## TAREAS
[a] Di si cada afirmación coincide con el vocabulario apócrifo: (i) en un banquete de boda se paga el triple de lo que vale la comida; (ii) el término ERE se aplica sobre todo en Asturias; (iii) los precios de las terrazas de la calle Corrida invitan a sentarse. Responde sí o no y cita entre comillas las palabras del texto que lo deciden.
[b] Reproduce palabra por palabra la parte del vocabulario apócrifo que va desde "ERE: Acrónimo de" hasta "todo en Andalucía.".
[c] Sigue escribiendo el vocabulario apócrifo a partir de su última entrada.

── FRAGMENTO DEL TEXTO

Vocabulario apócrifo

Bable: Versión idiomática cismontana del golem.
Banco: Institución que recurre al dinero de los contribuyentes para sanearse y a cobrar más a sus clientes para tener aún mayores beneficios. Es decir, a los mismos. // Entidad que nos cobra tanto por prestarle dinero a él como por prestárnoslo él a nosotros.
Banquete de boda: Comida por la que uno paga el triple de lo que vale y no puede elegir ni cuándo, ni qué, ni con quién, ni dónde comer.
Calle Corrida: Calle que se mantiene como lugar tradicional del paseo gijonés gracias a los precios de sus terrazas, que impiden sentarse.
Educación: Concepto en el que todo el mundo está de acuerdo en que tiene varios sinónimos -desastre, fracaso, confusión, mediocridad, sectarismo-, pero que debe de estar a gusto de todos, porque cuando alguien pretende arreglarlo todo el mundo se opone. // Regalo hecho por el Estado a sus parcelas autónomas, cuya devolución debería reclamar, por su propia salud.
ERE: Acrónimo de siniestro origen, que se sustantivó con el significado de robo, chanchullo, corrupción sindical y mangoneo político. Aplícase sobre todo en Andalucía.
Gastronomía: Algo que ha practicado la humanidad desde su inicio y que ahora se ha convertido en una religión revelada, una ciencia para iniciados, una filosofía mistérica, una engañifa metafísica.

────
── FILAS MOSTRADAS

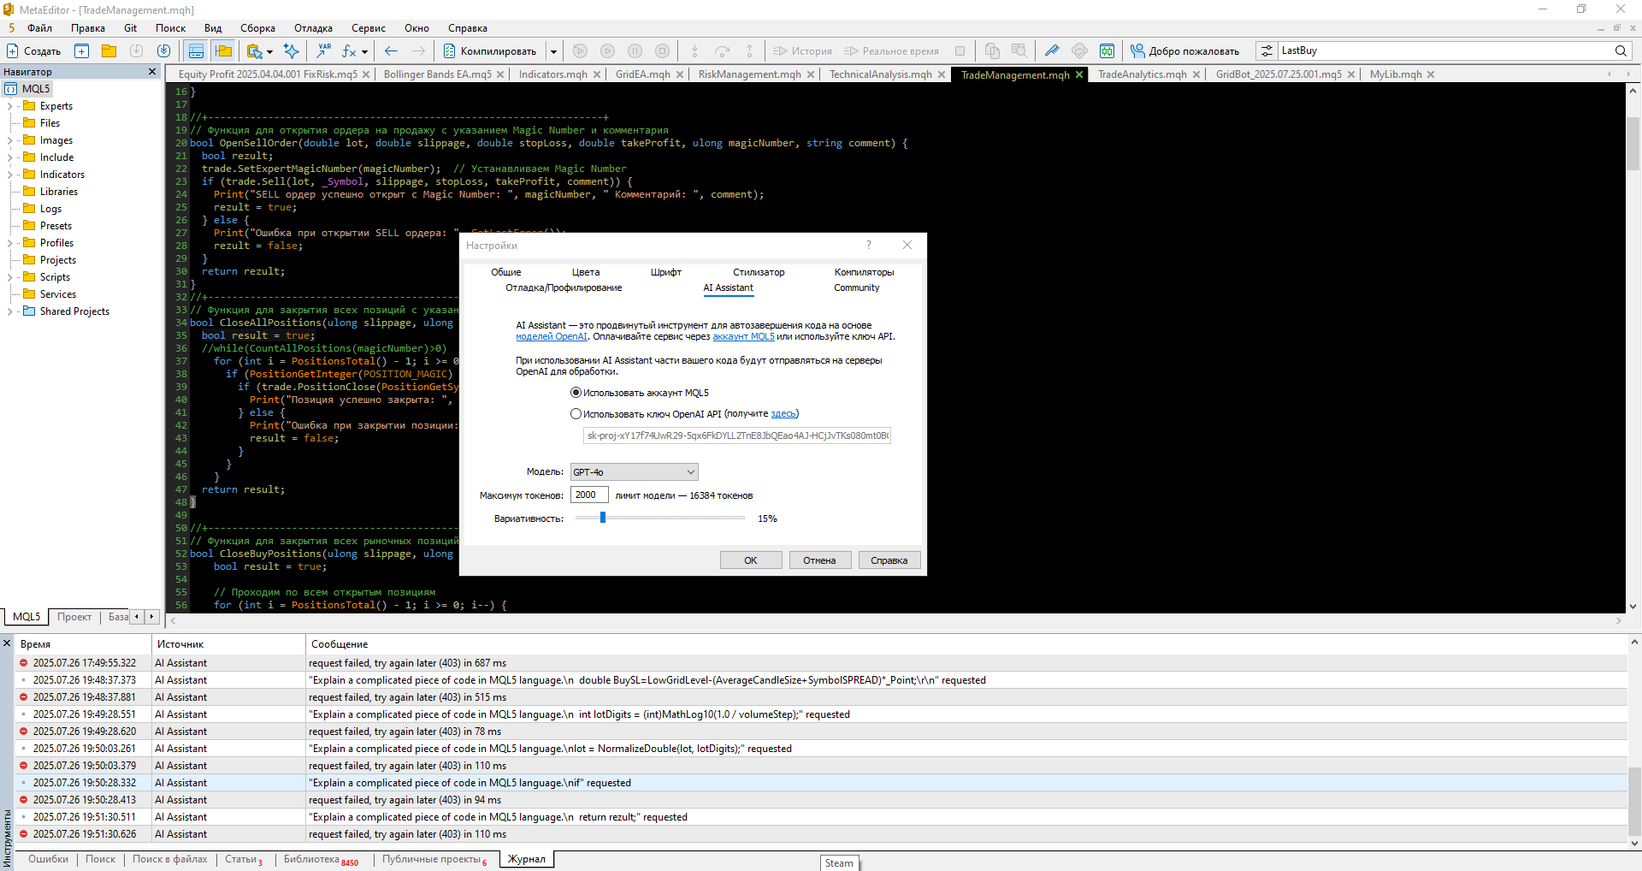Toggle the Navigator panel toolbar button
The width and height of the screenshot is (1642, 871).
point(223,51)
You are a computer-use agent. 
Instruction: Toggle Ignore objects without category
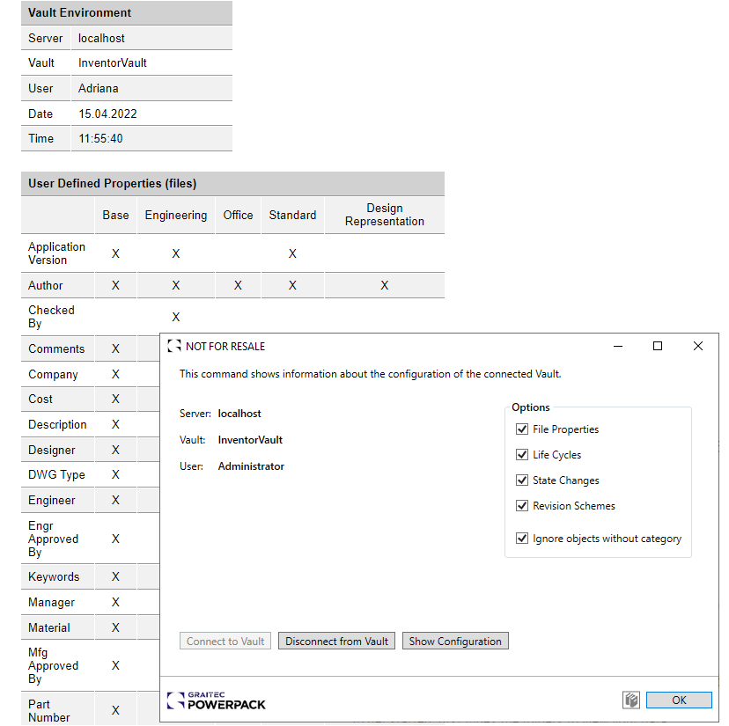pyautogui.click(x=522, y=539)
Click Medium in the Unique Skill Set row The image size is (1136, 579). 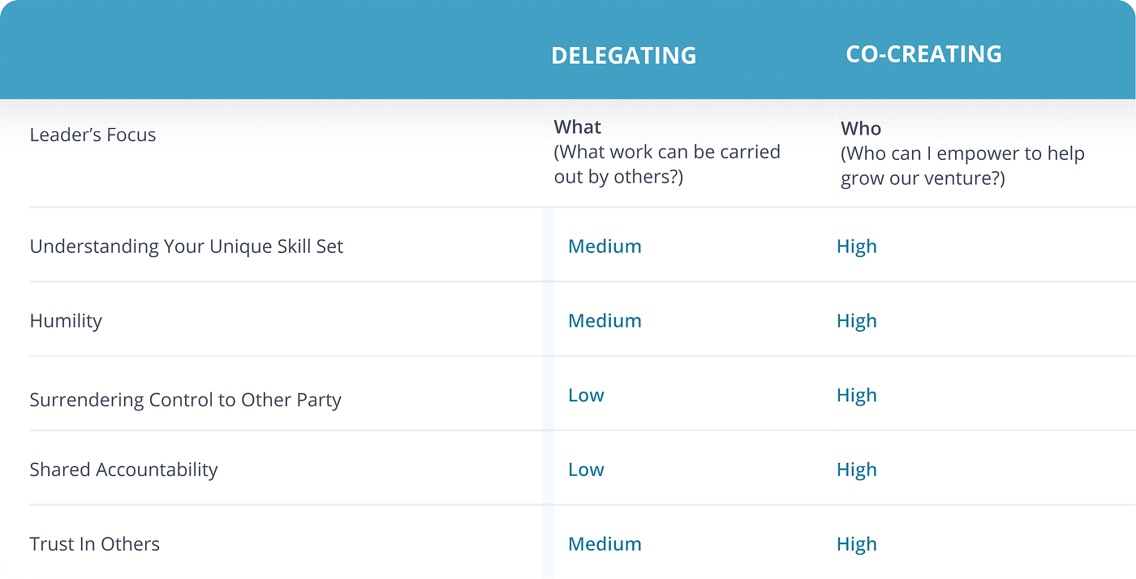(x=605, y=246)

────

## RESPUESTAS
[a]
(i) Sí: "Comida por la que uno paga el triple de lo que vale"
(ii) No: "Aplícase sobre todo en Andalucía."
(iii) No: "gracias a los precios de sus terrazas, que impiden sentarse."

[b]
ERE: Acrónimo de siniestro origen, que se sustantivó con el significado de robo, chanchullo, corrupción sindical y mangoneo político. Aplícase sobre todo en Andalucía.

[c]
Historia: Amable y hermosa dama, llena de años y de sabiduría, que ha de ver cómo los nacionalistas y algunos ignorantes indocumentados tratan continuamente de violarla.
Infierno: Conocimiento del mundo.
Inmigrante: Uno de los hombres con las ideas más claras.
Mas: Con o sin tilde, término polisémico donde los haya: adverbio, conjunción, signo matemático, pesadilla, fabulación, empecinamiento, hartazgo total.
Móvil: Prolongación de la mano de nuestros jóvenes. Cuando también se convierte en prolongación de su cerebro da lugar a un nuevo estado de sinrazón, que llaman nomofobia.
Podemos: Presente de indicativo de poder, que es un verbo transitivo. Falta por conocer el complemento directo.
Progresista: Antónimo de amante del progreso.
Risa: Contracción incontrolable de la boca que nos viene cuando oímos a algunos políticos y sindicalistas. También cuando oímos a algunos actores hablar de cultura.
Sexta: Cadena de televisión que mantiene la atención de sus espectadores porque están pendientes de ver si alguna vez da una noticia positiva sobre nuestro país.
Sindicatos: Organismos imperceptibles, cuyas únicas pruebas de su existencia son las imágenes de sus líderes diciendo cosas que nadie cree, y las de las andanzas de muchos de ellos por los juzgados.